***** Supplied records *****
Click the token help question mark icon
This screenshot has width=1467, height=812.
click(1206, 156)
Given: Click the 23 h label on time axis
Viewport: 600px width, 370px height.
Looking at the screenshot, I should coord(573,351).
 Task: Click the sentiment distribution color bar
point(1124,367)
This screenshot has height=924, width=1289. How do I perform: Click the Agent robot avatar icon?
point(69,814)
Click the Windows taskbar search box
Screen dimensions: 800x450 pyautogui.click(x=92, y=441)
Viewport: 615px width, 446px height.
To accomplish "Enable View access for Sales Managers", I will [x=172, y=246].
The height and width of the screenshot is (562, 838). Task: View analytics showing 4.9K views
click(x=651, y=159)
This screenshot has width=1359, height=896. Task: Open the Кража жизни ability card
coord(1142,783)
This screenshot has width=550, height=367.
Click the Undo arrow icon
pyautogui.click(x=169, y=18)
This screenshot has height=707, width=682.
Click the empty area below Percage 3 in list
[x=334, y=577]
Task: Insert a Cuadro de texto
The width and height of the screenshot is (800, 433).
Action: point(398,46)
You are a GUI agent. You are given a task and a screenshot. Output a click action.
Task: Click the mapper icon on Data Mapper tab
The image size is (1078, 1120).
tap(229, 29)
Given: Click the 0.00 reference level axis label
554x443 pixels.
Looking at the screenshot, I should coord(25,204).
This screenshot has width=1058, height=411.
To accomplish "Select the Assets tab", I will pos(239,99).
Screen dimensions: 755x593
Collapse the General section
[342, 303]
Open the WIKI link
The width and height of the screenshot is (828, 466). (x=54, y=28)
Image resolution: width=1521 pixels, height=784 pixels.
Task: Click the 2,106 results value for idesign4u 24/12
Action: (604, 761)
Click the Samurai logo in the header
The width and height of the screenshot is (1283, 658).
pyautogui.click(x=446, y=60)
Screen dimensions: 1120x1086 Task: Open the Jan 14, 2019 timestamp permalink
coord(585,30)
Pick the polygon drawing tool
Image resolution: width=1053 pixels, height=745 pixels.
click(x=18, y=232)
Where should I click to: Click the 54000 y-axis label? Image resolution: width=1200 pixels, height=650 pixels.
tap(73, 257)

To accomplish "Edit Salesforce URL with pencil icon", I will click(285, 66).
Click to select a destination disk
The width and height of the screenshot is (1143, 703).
*****
#### What the exercise asks:
Among the records, count every line where "will" appears. Reply with the total alone.

#### Exercise response:
3